Packaging for Windows / Linux / macOS

Turning a built OpenClaw binary into something a non-developer can download and run on each OS — bundling shared libraries, fixing search paths, and producing the platform-native artifact.

Why it matters

A linked binary is not a release; it expects SDL2.dll / libSDL2.so / the framework to be findable, and on a clean user machine they usually aren’t — the classic “missing SDL2.dll” or “version GLIBC_2.34 not found” launch failure (see static-dynamic-linking). Packaging is where you decide how the user gets those libs and assets, per OS. And because OpenClaw ships no game data, the package must also tell the user to point the extraction step at their own CLAW.REZ.

How it works

Each platform has a native artifact and a different way to satisfy runtime dependencies.

OSArtifactDependency strategyPath mechanism
Windowsfolder ZIP / installercopy DLLs next to .exeexe dir is searched
LinuxAppImage / tarbundle .so or distro pkg$ORIGIN RPATH
macOS.app / .dmgembed in .app/Frameworks@rpath / @executable_path
  • Windows: ship the DLLs. Place SDL2.dll, SDL2_mixer.dll, etc. in the same folder as the .exe — the loader searches the exe directory. Also bundle the MSVC runtime (or static-link /MT) so users without VC++ Redistributable can launch.
  • Linux: relative RPATH. Set RPATH to $ORIGIN so the binary finds bundled .so files next to itself regardless of install location. AppImage packages this plus deps into one self-contained, executable file.
  • macOS: self-contained .app.

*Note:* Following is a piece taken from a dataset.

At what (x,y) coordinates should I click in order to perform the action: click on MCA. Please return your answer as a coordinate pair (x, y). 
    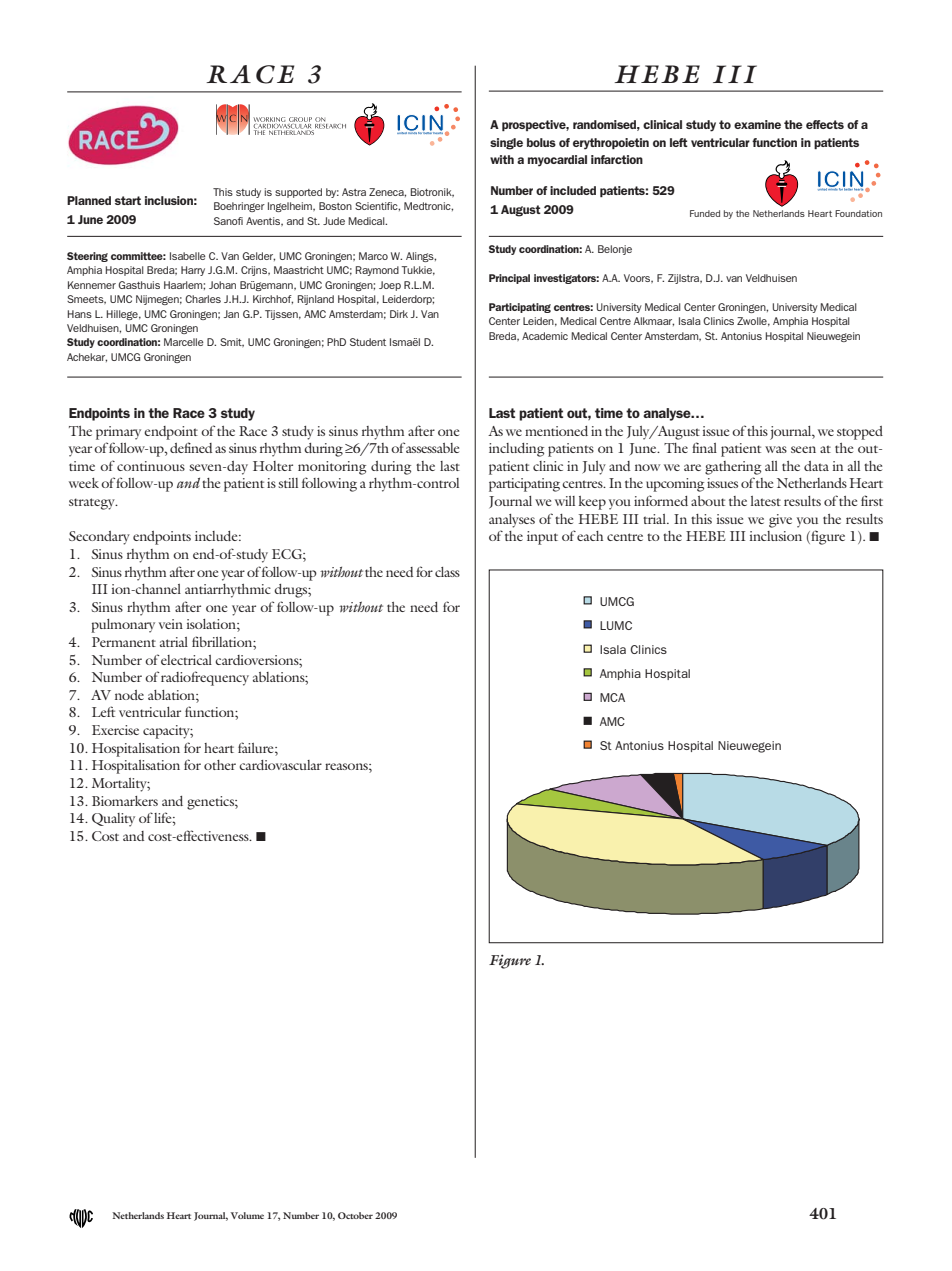
    Looking at the image, I should click on (612, 697).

A bundle is a directory; embed dylibs under Contents/Frameworks, then rewrite install names to @rpath (install_name_tool) so they resolve relative to the app, not /usr/local.
  • CMake drives it. install(TARGETS ...) + CPack generate ZIP/DMG/DEB; RPATH is a CMake target property, not a manual step.
  • Strip + version. Strip debug symbols from the shipped binary (keep them separately) and stamp a version so bug reports are traceable.

Example

# Linux: make the binary find its own bundled SDL2
set_target_properties(openclaw PROPERTIES
    INSTALL_RPATH "$ORIGIN/lib")     # look in ./lib beside the exe
# layout shipped to the user:
#   openclaw/
#     openclaw            (RPATH=$ORIGIN/lib)
#     lib/libSDL2-2.0.so.0
#     README -> "run extract.sh on your CLAW.REZ first"

The same binary that needs LD_LIBRARY_PATH hacks in a dev tree just runs from the package, because $ORIGIN/lib resolves the bundled SDL2 wherever the user unzips it.

Pitfalls

  • Forgetting transitive DLLs/dylibs. SDL2_mixer pulls in codec libs (libogg, libvorbis); ship them too or the game launches and then crashes on first sound. Verify with ldd / otool -L / Dependencies.
  • Absolute RPATH baked in. An RPATH of /home/you/build/lib works for you and no one else; use $ORIGIN / @rpath.
  • Unsigned macOS app. Gatekeeper blocks an unsigned .app with a scary dialog; codesign + notarize, or document the right-click-open workaround.
  • Bundling the game assets. Packaging extracted sprites/music redistributes copyrighted data; ship only code and tools, and have the user run extraction locally.